On 10/19/2013 11:30 PM, Arturo Magidin wrote: > On Saturday, October 19, 2013 7:42:48 PM UTC-5, Hetware wrote:
>> >>> Hey, Mr. Pot. Have you met Ms Kettle?
Are those your parents?
You are wrong to think that I am somehow emotionally attached to being right in my original assertions. As I have already stated, I do not conform my understanding to the assertions of others unless I understand and can validate those assertions.
If I fully understood the subtleties involved, I would not be spending nearly as much time discussing this matter.
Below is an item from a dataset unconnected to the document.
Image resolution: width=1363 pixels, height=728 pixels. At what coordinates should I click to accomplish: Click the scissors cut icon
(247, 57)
I am seeking understanding, not vindication.
>> What convention is that? > > As I explained eariler: > > The convention that when the domain of a function is not explicitly > stated, then the domain is taken to be the "natural domain" of the > function. > > The "natural domain" of a function that is given via a formula *and > no other specification* is taken to be the set of all real numbers > for which the formula, as given, makes sense and yields a real > number.
Given some real-valued function of real-valued arguments, defined everywhere on R, is it true that the function is either continuous, or not continuous?
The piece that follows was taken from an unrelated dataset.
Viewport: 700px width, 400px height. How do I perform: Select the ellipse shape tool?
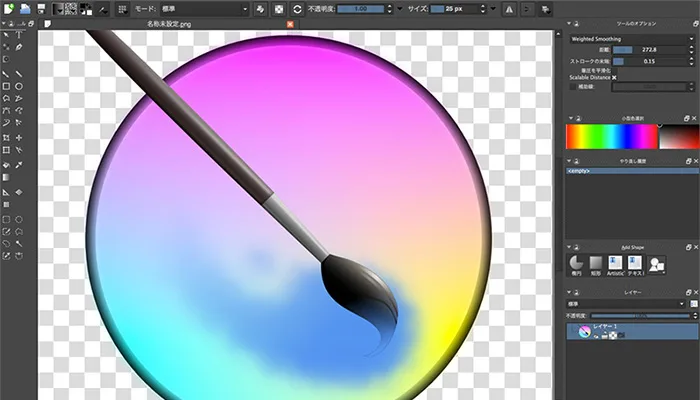pyautogui.click(x=21, y=86)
Let P(f) be the proposition that f(x) is continuous for all x in R. Then !P(f) means f(x) is discontinuous for some x in R.
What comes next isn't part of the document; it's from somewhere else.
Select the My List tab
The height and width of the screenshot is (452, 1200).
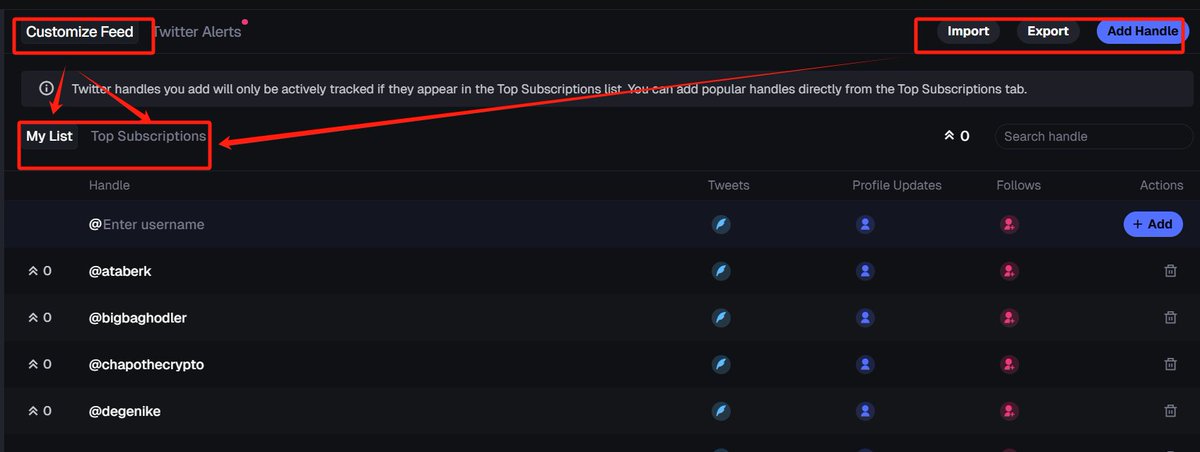(49, 136)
Does P(f) have meaning? Is it an admissible mathematical statement?
> You keep talking about assumptions of continuity, assumptions of > this, assumptions of that, authors trying to "bait" you, etc. But you > keep ignoring the conventions. > >>> Rather than admit this, you are going out of your way to try to >>> prove >> >>> that you were right all along. >> >> >> >> The proposition P(f) that "f(x) is continuous" appears to have >> meaning. >> >> So either P or !P. > > And so we get back to your self-justifying dance. Sorry, I don't > tango with the willfully ignorant. >
Let P(f) <=> f(x) is continuous for all x in R. Let D(f) <=> f(x) has a finite value for all x in R. Let L(f) <=> limit[f(s), s->x] exists for all x in R. Let Q(f) <=> f(x) = limit[f(s), s->x]
P <=> D & L & Q Q => D
Let f(x) be in R for all x in R other than x=0, f(0) = 0/0 and limit[f(s), s->x] exist for all x in R.
D(f) => F L(f) => T Q(f) => F !P(f) <= F & T & F
Let g(x) be a continuous function on R such that g(x) = f(x) when f(x) is a real number.
D(g) => T L(g) => T Q(g) => T P(g) <= T & T & T
So Quasi was correct. I can define a function g(x) to be continuous, but it is not the same function as the function f(x) used to define g(x) everywhere f(x) is defined.